In Alberta, two separate inquiries were released this year examining the relationship between natives and the criminal justice system, and both reported the authorities had an unacceptable series of biases against aboriginal people.

One commissioner, Judge Carl Rolf, went so far as to say the Indian Act should be abandoned, or at least drastically rewritten to extinguish the memories of "negative measures such as residential schooling, the pass system and attempted destruction of Indian spirituality (that) have fostered a distrust and anger toward the Indian Act."

This is the job the new royal commission on native affairs must sit down to -- a centuries old record of failed and dilatory attempts to liberate the native people from their marginalized colonial inheritance.

The answer to the commission's question has already been addressed by the Alberta task force on native justice.

"It is the opinion of the task force that the cultural differences between aboriginals and the dominant society are deep-rooted," the report states. "Clearly aboriginals are the victims of racism and discrimination...

"Most aboriginals are located at the low or bottom end of the economic scale. They have long memories and are unforgiving with respect to past injustices, most of which are real rather than perceived.

"Indians are wards of a paternalistic government which has changed its policies to meet different situation," the Alberta report concludes.

"The plight of the Indians is proof that the policies adopted have either been ineffective or have utterly failed."

Attachment #8: re-printed without permission from the Yukon News, Friday, May 3, 1991



Native leaders have reacted cooly to Brian Mulroney's offer of yet another royal commission on aboriginal issues.

Most are extremely skeptical about the federal government's latest ploy. And with good reason.

Here's a short list to explain why.

The government almost never follows through on the recommendations of its royal commissions.

Native people have already been subjected to several of them over the years, with few, if any, tangible, results.

Unless native people are given a big say in the selection of a chairman and its terms of reference, it will only rehash old ground.
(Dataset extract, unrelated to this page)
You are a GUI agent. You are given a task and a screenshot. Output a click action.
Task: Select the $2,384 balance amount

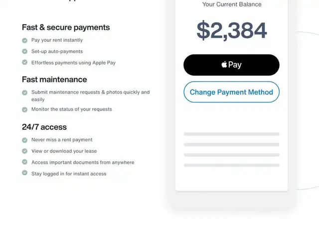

And who needs that.

The money would be better spent on settling native land claims or holding a first ministers' conference to address the entrenchment of aboriginal rights in the Constitution.

Mulroney dangled the royal commission carrot in front of Elijah Harper, the destroyer of the Meech Lake accord, last June in a vain attempt to get him on side. Harper, the only aboriginal member of the Manitoba legislature, refused and the offer was forgotten. Until now.

The Mohawks near Montreal who took up arms last summer to prevent their ancestral graveyard from being turned into a golf course have yet to et title to the disputed land.

Mohawks and their supporters are being prosecuted for a variety of criminal charges stemming from the lengthy standoff. Meanwhile, the white Quebecers who stoned a busload of women and children as they were leaving one of the reserves were let off scot-free by the courts.

Native political organizations, like the Council for Yukon Indians in Whitehorse, the Dene Nation in Yellowknife and the Tungavit Federation of Nunavut in Iqaluit, have had their core funding slashed to the marrow.

This has been done while they're trying to reach a comprehensive land claims agreement with Ottawa.

The negotiations in each of the three cases have dragged on for nearly 20 years, due largely to the government's intransigence and lack of commitment.

Native-run radio stations and newspapers across Canada have been completely cut off from federal financial support. This was done just when native groups were starting to demand justice with a united voice.

Harper has denounced the federal government as "totally lacking in credibility."

Judy Gingell of the CYI feels her people have been studied enough. "We want to look for solutions," she said. "We already know what the problems are."

Georges Erasmus of the Assembly of First Nations has called Mulroney a hypocrite and a master of doublespeak.

The skepticism that greeted Mulroney's latest announcement is thoroughly justified by experience. You just can't expect to fool native people indefinitely.